INFORMATION PROVIDED below:

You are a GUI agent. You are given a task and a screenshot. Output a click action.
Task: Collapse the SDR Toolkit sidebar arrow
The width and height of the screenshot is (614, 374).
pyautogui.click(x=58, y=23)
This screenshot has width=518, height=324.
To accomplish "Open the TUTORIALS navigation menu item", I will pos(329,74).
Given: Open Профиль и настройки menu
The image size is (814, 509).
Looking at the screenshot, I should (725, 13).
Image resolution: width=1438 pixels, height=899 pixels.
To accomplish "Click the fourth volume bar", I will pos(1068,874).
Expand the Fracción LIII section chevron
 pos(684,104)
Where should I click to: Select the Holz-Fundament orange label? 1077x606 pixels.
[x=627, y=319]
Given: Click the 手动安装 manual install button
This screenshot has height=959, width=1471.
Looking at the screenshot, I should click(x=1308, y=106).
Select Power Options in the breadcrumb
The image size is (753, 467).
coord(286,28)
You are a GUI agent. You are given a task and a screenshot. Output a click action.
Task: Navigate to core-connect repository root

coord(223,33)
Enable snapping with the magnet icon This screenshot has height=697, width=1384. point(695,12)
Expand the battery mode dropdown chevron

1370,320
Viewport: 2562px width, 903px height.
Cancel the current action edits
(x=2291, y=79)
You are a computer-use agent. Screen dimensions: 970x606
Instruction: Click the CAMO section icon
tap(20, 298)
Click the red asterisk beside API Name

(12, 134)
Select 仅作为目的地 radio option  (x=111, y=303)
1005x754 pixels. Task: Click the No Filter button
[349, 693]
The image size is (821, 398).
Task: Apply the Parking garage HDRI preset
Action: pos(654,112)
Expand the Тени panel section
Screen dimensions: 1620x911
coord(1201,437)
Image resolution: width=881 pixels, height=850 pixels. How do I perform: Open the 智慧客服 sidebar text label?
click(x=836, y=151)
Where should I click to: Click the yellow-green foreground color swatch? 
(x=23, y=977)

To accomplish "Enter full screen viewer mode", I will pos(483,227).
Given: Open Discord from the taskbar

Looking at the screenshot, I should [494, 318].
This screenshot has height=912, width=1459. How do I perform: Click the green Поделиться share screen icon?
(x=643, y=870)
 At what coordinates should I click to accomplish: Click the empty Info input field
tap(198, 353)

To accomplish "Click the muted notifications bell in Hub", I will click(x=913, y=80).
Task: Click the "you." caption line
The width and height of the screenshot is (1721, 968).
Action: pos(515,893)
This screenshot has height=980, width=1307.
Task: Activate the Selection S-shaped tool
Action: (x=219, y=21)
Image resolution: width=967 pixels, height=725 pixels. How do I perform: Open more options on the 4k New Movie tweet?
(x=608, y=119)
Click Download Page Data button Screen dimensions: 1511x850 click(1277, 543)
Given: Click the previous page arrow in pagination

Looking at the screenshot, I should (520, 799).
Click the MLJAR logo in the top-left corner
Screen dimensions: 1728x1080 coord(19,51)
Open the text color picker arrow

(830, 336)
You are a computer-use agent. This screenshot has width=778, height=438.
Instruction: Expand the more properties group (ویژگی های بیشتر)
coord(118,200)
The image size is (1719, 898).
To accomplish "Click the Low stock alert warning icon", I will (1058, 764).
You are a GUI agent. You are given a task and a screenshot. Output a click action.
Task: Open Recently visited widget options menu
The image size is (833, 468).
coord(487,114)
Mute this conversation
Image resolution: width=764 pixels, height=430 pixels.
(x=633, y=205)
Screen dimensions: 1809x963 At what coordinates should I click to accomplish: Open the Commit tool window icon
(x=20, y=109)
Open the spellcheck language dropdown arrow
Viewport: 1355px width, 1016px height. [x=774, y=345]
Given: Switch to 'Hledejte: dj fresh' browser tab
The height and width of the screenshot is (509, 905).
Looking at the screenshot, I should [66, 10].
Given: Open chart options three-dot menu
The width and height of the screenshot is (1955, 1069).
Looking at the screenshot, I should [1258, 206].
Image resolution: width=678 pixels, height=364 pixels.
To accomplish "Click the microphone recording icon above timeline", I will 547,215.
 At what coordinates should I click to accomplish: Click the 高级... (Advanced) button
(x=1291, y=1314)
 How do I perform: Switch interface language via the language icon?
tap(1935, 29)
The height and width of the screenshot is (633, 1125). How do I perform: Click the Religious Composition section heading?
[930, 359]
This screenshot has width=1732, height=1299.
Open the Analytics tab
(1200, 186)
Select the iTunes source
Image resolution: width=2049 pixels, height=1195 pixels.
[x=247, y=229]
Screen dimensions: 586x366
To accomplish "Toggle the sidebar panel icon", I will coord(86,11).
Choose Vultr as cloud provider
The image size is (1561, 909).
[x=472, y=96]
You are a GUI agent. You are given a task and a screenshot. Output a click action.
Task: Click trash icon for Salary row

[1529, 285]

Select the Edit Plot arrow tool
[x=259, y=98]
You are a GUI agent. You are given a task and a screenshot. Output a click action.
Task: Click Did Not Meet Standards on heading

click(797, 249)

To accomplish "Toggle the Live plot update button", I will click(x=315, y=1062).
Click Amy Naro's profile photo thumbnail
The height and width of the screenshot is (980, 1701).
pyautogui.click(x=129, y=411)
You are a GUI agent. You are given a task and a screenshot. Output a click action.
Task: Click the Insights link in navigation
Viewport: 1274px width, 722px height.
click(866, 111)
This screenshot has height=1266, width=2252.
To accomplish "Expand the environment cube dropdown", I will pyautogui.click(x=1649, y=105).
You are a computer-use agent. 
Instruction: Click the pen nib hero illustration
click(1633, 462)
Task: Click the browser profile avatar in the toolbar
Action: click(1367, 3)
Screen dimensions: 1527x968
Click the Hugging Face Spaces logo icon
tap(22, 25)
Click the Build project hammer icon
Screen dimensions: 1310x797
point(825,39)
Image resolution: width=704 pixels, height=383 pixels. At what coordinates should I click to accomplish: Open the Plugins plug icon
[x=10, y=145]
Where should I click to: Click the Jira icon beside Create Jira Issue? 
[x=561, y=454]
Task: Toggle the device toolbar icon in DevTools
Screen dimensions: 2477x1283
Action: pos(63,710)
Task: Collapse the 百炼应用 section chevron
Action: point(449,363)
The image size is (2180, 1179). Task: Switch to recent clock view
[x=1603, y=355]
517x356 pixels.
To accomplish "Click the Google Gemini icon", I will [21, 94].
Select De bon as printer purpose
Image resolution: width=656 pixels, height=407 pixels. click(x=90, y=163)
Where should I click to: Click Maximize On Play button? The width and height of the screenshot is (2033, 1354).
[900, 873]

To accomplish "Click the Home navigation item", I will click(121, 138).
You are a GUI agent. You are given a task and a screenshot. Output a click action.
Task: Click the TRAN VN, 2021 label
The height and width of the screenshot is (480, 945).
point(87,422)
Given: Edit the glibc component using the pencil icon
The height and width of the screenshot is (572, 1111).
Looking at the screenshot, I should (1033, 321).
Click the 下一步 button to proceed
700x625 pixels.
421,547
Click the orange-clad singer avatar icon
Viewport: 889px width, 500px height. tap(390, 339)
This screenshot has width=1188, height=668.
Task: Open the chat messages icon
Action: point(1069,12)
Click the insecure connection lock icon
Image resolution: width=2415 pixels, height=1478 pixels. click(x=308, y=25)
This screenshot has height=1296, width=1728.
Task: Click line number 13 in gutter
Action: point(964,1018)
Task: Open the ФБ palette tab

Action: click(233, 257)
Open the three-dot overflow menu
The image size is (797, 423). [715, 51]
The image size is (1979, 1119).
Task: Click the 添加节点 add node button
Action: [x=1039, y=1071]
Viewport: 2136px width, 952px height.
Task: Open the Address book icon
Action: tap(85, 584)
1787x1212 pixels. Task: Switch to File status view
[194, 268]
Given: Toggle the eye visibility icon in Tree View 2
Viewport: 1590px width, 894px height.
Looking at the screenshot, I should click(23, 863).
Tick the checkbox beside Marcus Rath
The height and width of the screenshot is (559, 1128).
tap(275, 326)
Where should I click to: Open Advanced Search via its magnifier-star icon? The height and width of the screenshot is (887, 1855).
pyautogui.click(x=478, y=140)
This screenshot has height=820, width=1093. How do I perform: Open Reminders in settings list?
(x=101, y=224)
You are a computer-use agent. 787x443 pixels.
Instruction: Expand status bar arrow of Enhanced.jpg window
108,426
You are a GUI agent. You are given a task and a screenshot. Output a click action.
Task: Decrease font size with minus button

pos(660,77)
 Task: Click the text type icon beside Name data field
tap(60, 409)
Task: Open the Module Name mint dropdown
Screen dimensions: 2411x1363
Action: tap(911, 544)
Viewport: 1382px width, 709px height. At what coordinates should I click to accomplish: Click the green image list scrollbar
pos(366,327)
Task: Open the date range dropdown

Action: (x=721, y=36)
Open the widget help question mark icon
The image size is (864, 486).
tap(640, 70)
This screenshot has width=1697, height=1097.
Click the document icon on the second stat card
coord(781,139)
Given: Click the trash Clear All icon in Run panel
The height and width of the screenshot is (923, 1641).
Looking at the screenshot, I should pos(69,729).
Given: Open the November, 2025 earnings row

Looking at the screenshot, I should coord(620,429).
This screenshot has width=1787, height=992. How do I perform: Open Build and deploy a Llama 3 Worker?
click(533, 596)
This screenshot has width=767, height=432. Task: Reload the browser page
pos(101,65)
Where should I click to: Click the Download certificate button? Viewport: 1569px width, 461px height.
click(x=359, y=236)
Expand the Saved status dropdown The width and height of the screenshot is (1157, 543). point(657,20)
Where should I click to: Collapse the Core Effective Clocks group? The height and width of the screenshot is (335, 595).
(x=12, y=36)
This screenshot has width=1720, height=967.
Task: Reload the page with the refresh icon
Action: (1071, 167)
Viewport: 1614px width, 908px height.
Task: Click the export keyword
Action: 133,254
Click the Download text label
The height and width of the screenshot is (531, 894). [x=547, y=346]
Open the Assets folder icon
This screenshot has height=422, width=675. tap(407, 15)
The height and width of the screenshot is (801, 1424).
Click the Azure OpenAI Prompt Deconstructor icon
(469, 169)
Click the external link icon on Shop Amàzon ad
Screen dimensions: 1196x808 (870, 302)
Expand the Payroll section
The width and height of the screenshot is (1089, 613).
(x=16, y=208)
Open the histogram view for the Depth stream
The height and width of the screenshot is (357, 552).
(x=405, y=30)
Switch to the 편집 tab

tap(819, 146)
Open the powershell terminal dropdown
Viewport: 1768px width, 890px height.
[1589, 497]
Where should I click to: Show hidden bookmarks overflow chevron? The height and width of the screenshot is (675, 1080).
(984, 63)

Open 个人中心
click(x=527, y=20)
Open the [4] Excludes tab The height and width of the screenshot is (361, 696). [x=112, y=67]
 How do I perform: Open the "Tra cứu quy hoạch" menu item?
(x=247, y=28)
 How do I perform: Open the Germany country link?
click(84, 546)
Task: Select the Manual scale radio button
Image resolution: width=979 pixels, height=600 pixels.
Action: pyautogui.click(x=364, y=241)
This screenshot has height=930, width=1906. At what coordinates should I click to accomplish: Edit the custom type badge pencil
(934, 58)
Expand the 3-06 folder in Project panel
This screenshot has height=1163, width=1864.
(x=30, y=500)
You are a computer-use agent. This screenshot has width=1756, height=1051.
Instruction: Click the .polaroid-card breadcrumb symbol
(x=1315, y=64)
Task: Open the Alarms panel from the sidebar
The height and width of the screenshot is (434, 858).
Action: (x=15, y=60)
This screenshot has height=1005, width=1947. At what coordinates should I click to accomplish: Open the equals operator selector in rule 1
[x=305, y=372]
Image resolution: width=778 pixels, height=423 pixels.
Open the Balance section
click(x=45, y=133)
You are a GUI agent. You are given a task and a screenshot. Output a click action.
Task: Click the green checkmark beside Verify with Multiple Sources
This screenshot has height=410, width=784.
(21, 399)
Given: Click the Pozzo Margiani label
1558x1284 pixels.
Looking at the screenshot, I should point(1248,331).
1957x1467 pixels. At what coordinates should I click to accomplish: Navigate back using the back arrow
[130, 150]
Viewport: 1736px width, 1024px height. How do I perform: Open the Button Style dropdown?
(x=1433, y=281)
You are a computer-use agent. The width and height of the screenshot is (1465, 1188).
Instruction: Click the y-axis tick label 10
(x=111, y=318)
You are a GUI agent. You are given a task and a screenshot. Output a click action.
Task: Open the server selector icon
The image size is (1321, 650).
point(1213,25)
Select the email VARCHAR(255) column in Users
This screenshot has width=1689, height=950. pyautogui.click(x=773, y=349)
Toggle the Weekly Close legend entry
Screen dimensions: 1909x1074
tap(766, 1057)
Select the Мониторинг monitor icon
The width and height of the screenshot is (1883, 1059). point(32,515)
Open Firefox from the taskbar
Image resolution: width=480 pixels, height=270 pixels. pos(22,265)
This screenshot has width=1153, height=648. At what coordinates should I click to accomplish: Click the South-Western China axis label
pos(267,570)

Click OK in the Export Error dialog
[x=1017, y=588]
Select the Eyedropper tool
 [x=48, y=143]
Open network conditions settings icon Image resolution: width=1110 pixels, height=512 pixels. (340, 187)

End of INFORMATION PROVIDED.

WHAT YOU WILL DO: Bring together all lines in the records where the word "radio" is found.

ANSWER BOX:
Select 仅作为目的地 radio option  (x=111, y=303)
Task: Select the Manual scale radio button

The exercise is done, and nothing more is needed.